Perubahan iklim itu sebenarnya bisa dirasakan oleh orang-orang suku laut. Namun mereka tidak sepenuhnya menyadari perubahan itu. "Mereka hanya tahu hasil tangkapan berkurang, curah hujan tidak menentu, dan perubahan cuaca di laut,” kata Wengki. “Itulah sebenarnya yang disebut perubahan iklim."

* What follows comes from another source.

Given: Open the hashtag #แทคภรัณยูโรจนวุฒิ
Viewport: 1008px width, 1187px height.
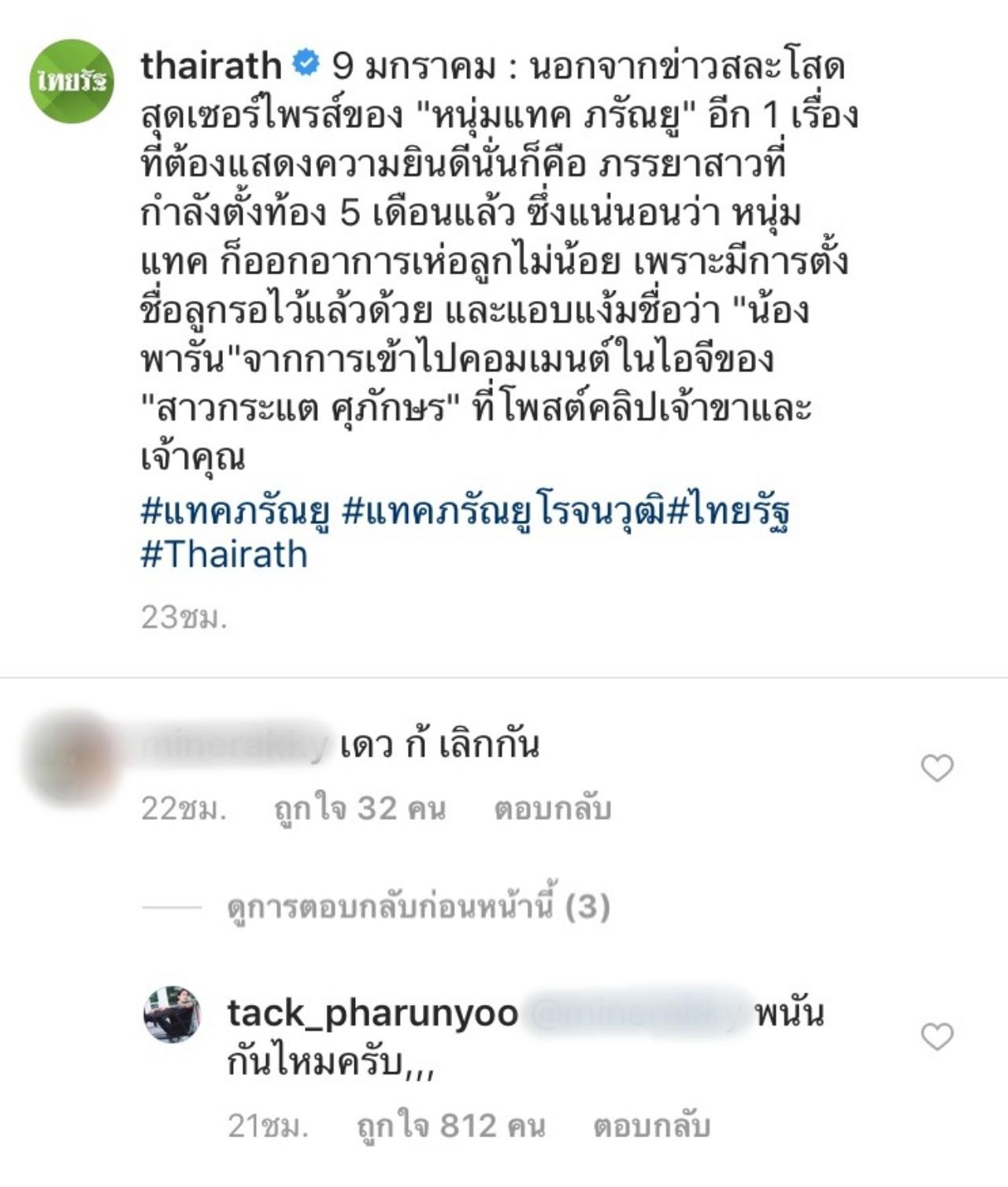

Situasi di Lingga, kata Wengki, mencerminkan kondisi yang dialami suku laut di Kepulauan Riau lainnya, termasuk suku laut Air Mas di Tanjung Sauh. Apalagi masih banyak orang-orang suku laut Air Mas yang mengembara. Mereka tinggal di sampan dan berpindah dari satu kawasan laut ke kawasan laut yang lain. Perubahan iklim tentu akan berpengaruh terhadap budaya mereka. "Durasi pengembaraan mereka bisa lebih pendek daripada biasanya sehingga berdampak terhadap mata pencarian mereka," ujarnya.
Menjadi Pemulung
Segerombolan bangau berkeliaran di Tempat Pembuangan Akhir (TPA) Telaga Punggur, Kota Batam, 19 November 2023. Mereka hinggap di satu puncak gundukan, lalu berpindah ke gundukan sampah yang lain. Di tempat yang sama, terlihat sejumlah pemulung mengais sampah menggunakan alat pengait dari besi. Saikim dan Bunga—dua perempuan suku laut—ikut bergabung dengan pemulung-pemulung itu.

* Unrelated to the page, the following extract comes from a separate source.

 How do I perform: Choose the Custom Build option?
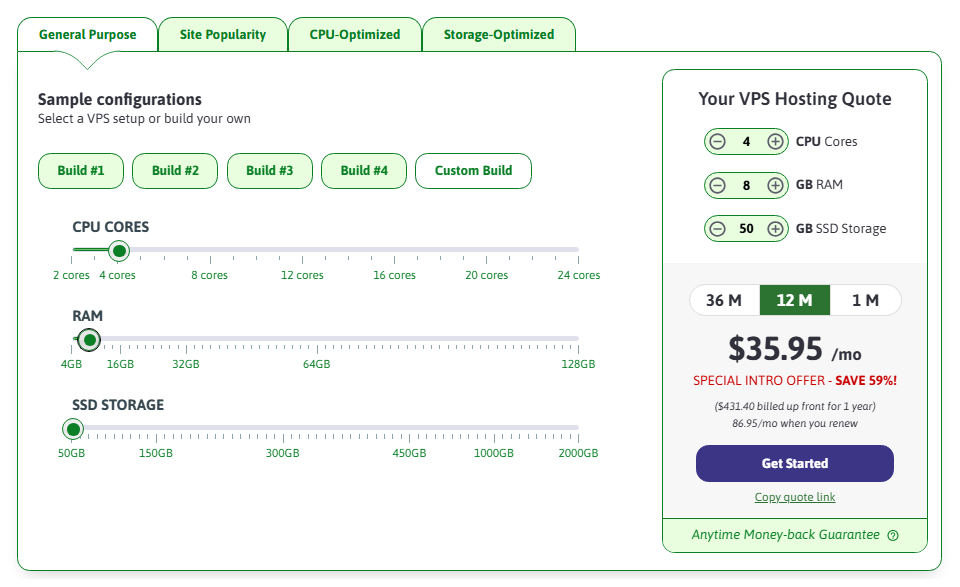(473, 170)
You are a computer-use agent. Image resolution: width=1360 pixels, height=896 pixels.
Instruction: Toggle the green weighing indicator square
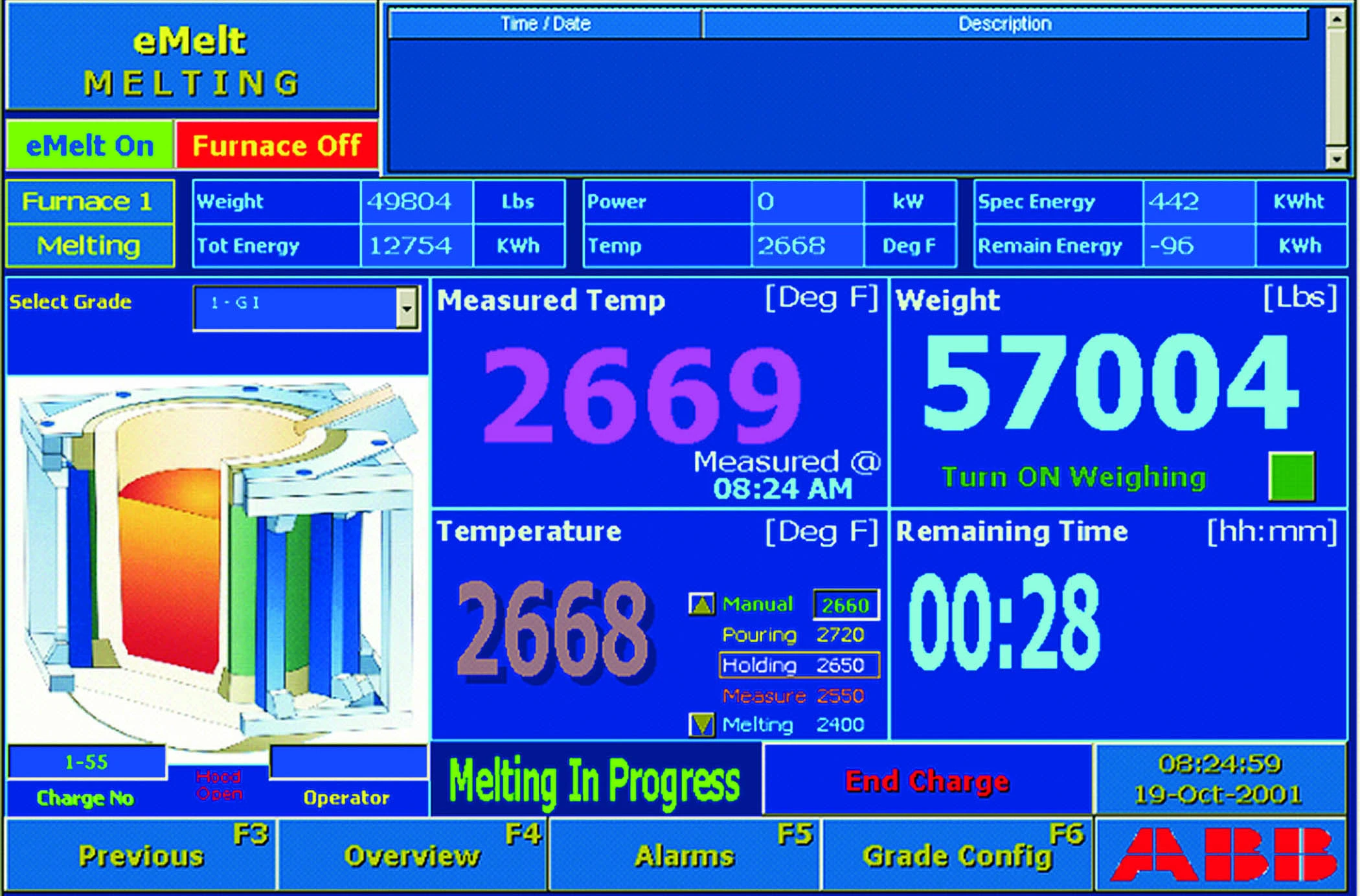pyautogui.click(x=1291, y=477)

Setelah karung yang dibawanya penuh, Saikim menepi dan melihat-lihat barang yang sudah dia kumpulkan. Beberapa potong pakaian bekas dan peralatan rumah tangga menyembul dari dalam karung.

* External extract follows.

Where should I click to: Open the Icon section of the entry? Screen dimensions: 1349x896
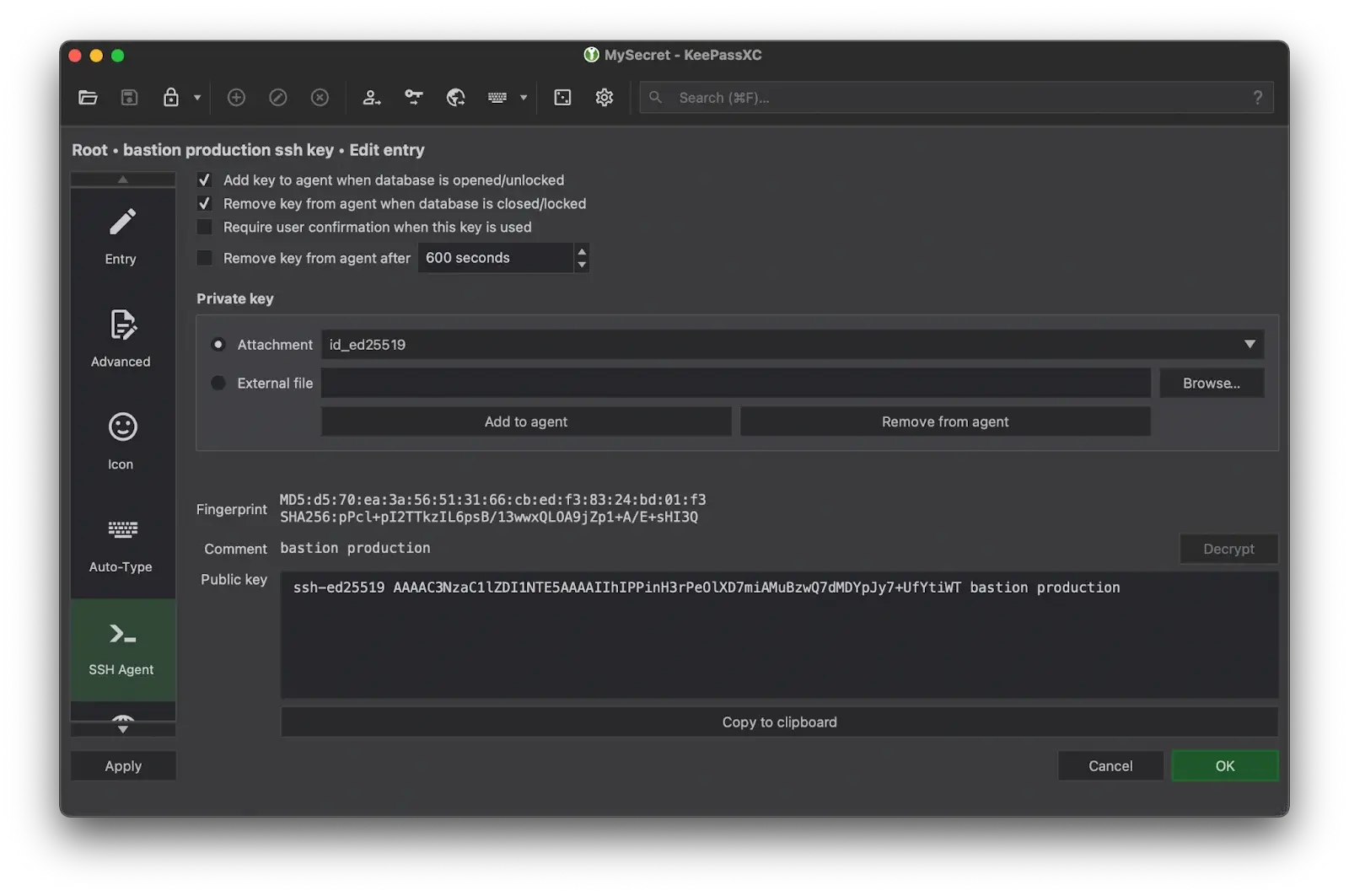click(121, 439)
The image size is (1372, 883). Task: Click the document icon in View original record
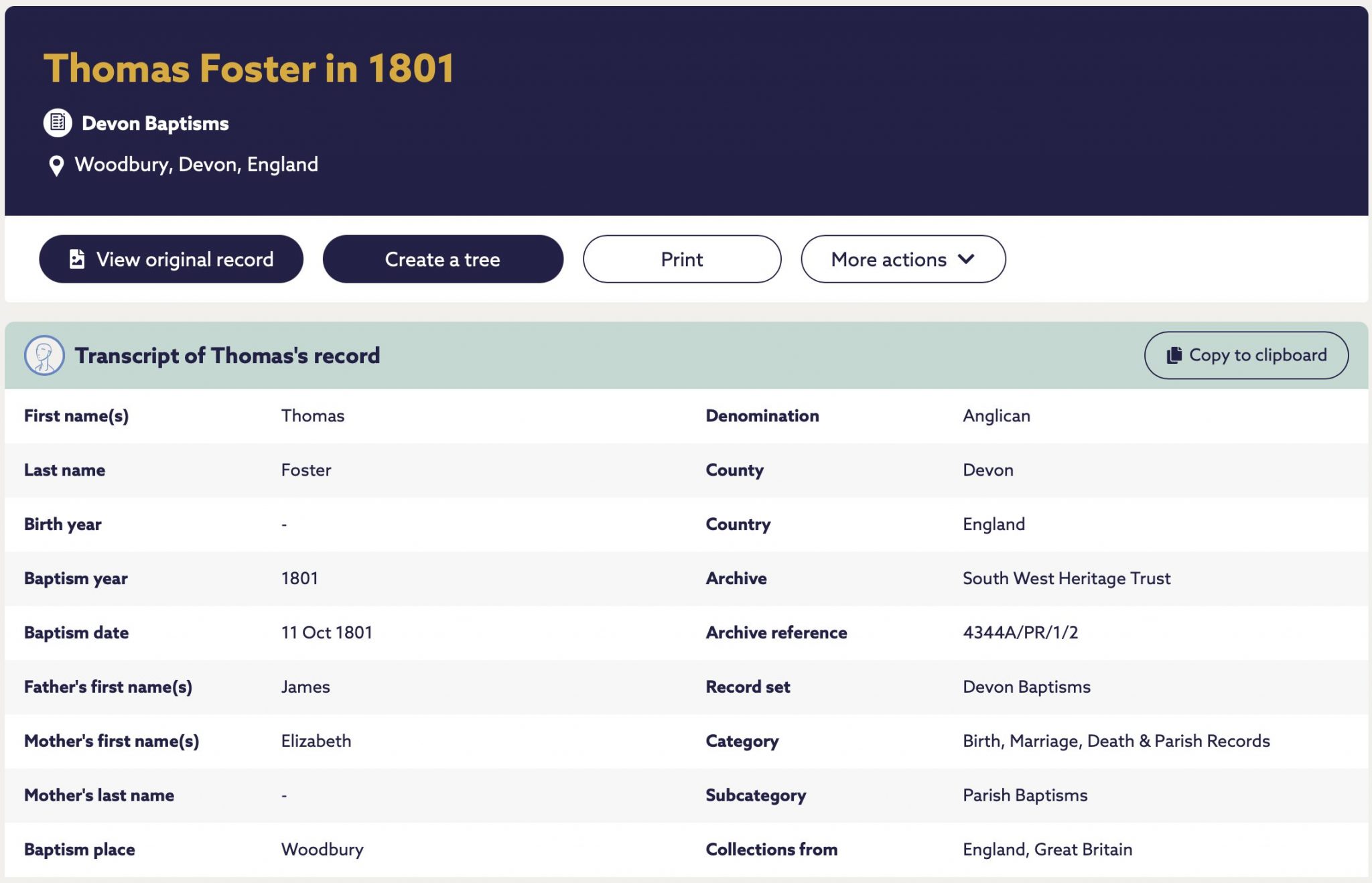(x=77, y=259)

Menurut Saikim, warga suku laut yang datang ke TPA Telaga Punggur untuk memulung biasanya adalah para istri. Mereka menutur berbagai barang yang bisa dimanfaatkan, termasuk kemasan air mineral untuk dijual. Bahkan tidak jarang mereka membawa pulang makanan sisa yang masih bisa dikonsumsi, seperti buah-buahan, kue, dan minuman kaleng. “Kalau melaut saja, mana dapat ini,” kata Saikim sambil menunjukkan sebotol minuman bersoda. Saikim juga menunjukkan sekantong anggur. “Anggur ini nanti ibu cuci lagi.”
Memulung tidak dilakukan Saikim setiap hari. Ibu-ibu suku laut, kata dia, biasa datang ke TPA setiap Selasa, Kamis, dan Sabtu. Itu pun dilakukan ketika mereka memang benar-benar tidak bisa melaut karena cuaca buruk.
Suku Laut Butuh Pengakuan
Menurut Wengki, suku laut di Kepulauan Riau berasal dari empat kelompok, yaitu Mantang, Mapur, Baruk, dan Galang. Mereka hidup mengembara menggunakan sampan dan hanya sesekali singgah di pulau. Pada akhir 1990-an, suku laut mulai menetap dengan mendirikan rumah sementara di pulau-pulau kecil.
“Pemerintah daerah kemudian mengusulkan kepada pemerintah pusat untuk mendirikan rumah bagi suku laut,” kata Wengki. "Pemda menganggap, dengan merumahkan suku laut, mereka akan memiliki kelangsungan hidup yang lebih baik."
Namun, kata Wengki, upaya pemerintah itu dilakukan tanpa kajian yang memadai. Ketika orang laut mulai menetap, hak-hak mereka banyak yang tidak terpenuhi. “Mereka dirumahkan, tapi tidak diberikan fasilitas yang layak, seperti listrik dan pendidikan,” kata dia. "Kita lihatlah, rumah yang diberikan seolah-olah seperti sangkar burung saja."
Menurut Wengki, bentuk kepedulian terhadap suku laut tak cukup hanya memberikan tempat tinggal. Pemerintah lebih dulu harus mengakui keberadaan suku laut sebagai masyarakat adat. "Dengan adanya pengakuan itu, pemerintah dapat menyerahkan kepada mereka, apa yang mereka butuhkan?" ucapnya.